Constructive proof to show the quotient of two regular languages is regular

Question

I have a question regarding the quotient of two regular languages, $R$ and $L$.

I saw the answers to this question: are regular languages closed under division and the proof sketch is not constructive, because $L$ can be any language. I'm thinking about a constructive proof when $L$ is regular: how can we construct that $F2$ group in the case when $L$ is regular?

We can't go over every word $x$ in $L$ and check if $\delta(q,x)\in F1$ in the case when $L$ is infinite...

Answer 1

The quotient of two languages $R$ and $L$ is $$R/L = \left\{x\in \Sigma^{*} : \exists y \in L. xy \in R\right\}$$

Here is a constructive solution using a non-deterministic finite automaton (NFA) to show $R/L$ is regular when both $R$ and $L$ are regular.

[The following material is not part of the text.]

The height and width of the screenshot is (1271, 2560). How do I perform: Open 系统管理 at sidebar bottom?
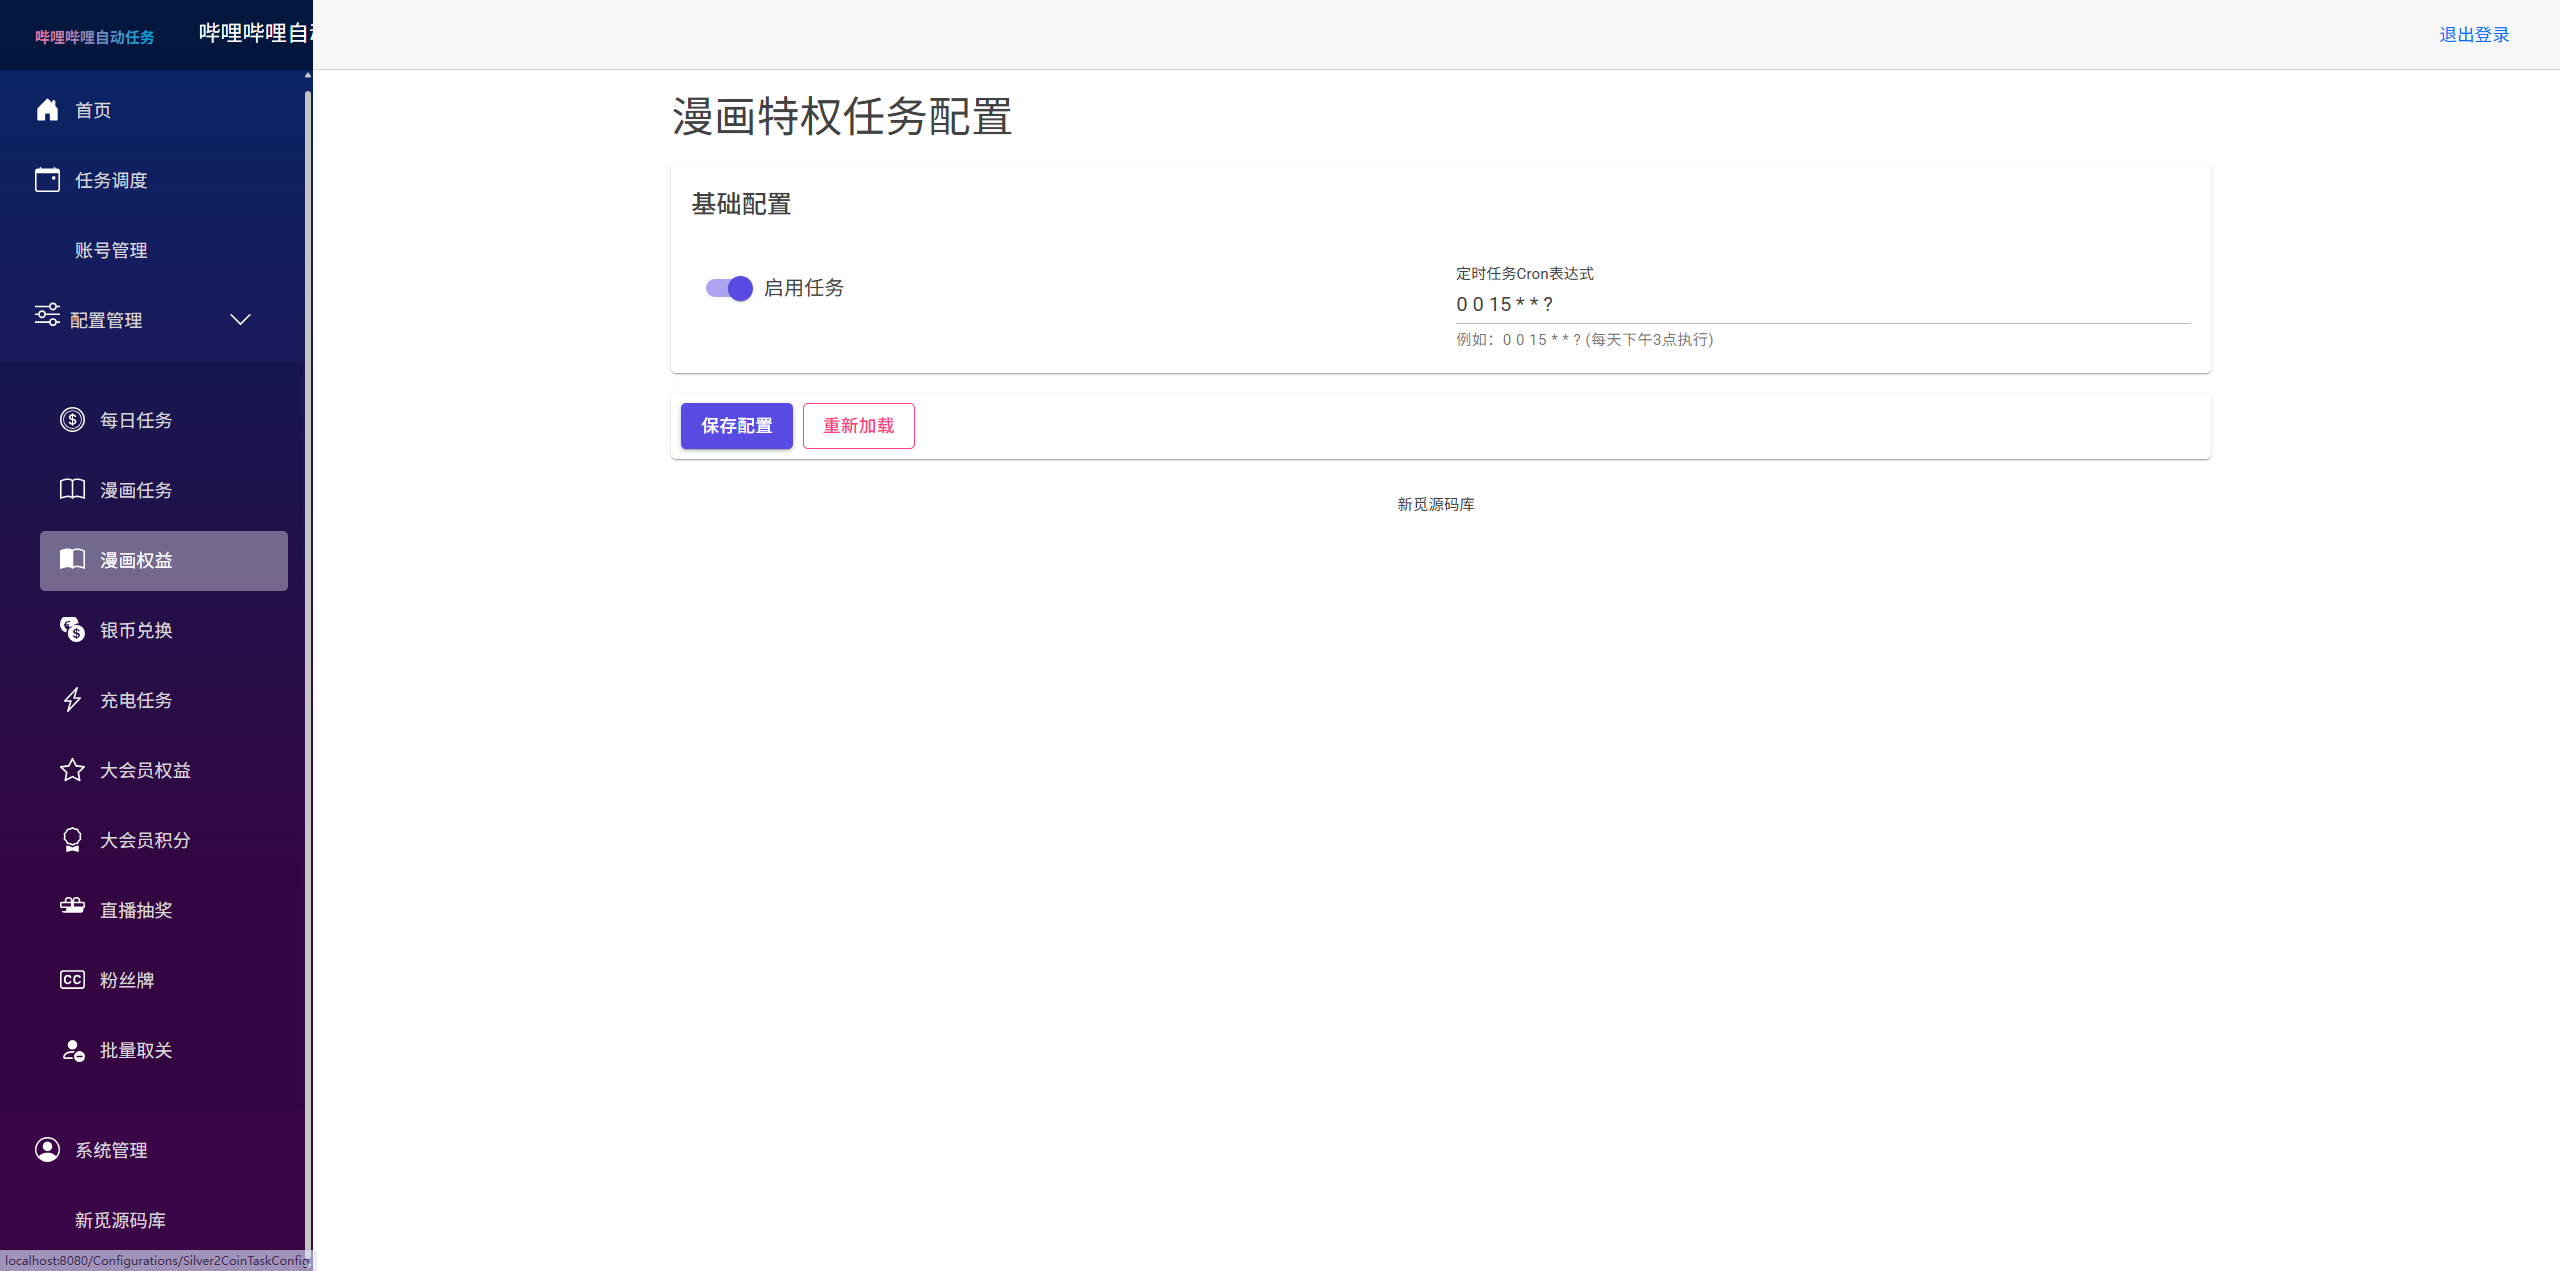[112, 1149]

Let $(Q_1,\Sigma,\delta_1,s_1,F_1)$ and $(Q_2,\Sigma,\delta_2,s_2,F_2)$ be deterministic finite automata for $R$ and $L$ respectively. Define a NFA

$$D=(Q_1 \times \{s_2\} \times \{1\} \cup Q_1 \times Q_2\times \{2\}, \Sigma, \delta, (s_1,s_2, 1), F_1 \times F_2\times \{2\})$$ where the transitions are:

• $\delta((q_1,s_2,1),\sigma) = \{ (\delta_1(q_1,\sigma),s_2, 1)\}$.
• $\delta((q_1,s_2,1),\epsilon) = \{ (q_1,s_2, 2)\}$.
• $\delta((q_1,q_2,2),\sigma) = \{ (\delta_1(q_1,\sigma),\delta_2(q_2,\sigma), 2)\}$.

I'll leave it as an exercise for you to verify the language accepted by $D$ is $R/L$.

Answer 2

In the question you link to, the automaton for the operation "division" (usually known as "quotient") $L_1/L_2$ is obtained from a FSA $M_1 = (Q,\Sigma,\delta,q_0,F_1)$ for $L_1$ by changing the final states. The new states are given as $F_2=\{q\in Q \mid \delta(q,x)\in F_1 \text{ for some } x\in L_2\}$.

The quotient is regular for regular $L_1$ even when $L_2$ is arbitrarily complex.

We can't go over every word $x$ in $L_2$ and check if $\delta(q,x)\in F_1$ in the case when $L$ is infinite...

You are right that in general the construction is not effective. We just know how the final states are chosen, but we cannot definitely say which states are final. But in case $L_2$ is regular, we can determine which states are final, as regular languages are closed under intersection.

For any state $q$ change $M_1$ simply by setting $q$ as its new initial state (instead of $q_0$): $M_q = (Q,\Sigma,\delta,q,F_1)$. Now $q$ is final (in $F_2$) iff the intersection $L(M_q) \cap L_2$ is nonempty. Because any $x$ is the intersection is precisely an $x\in L_2$ for which $\delta(q,x)\in F_1$ as required.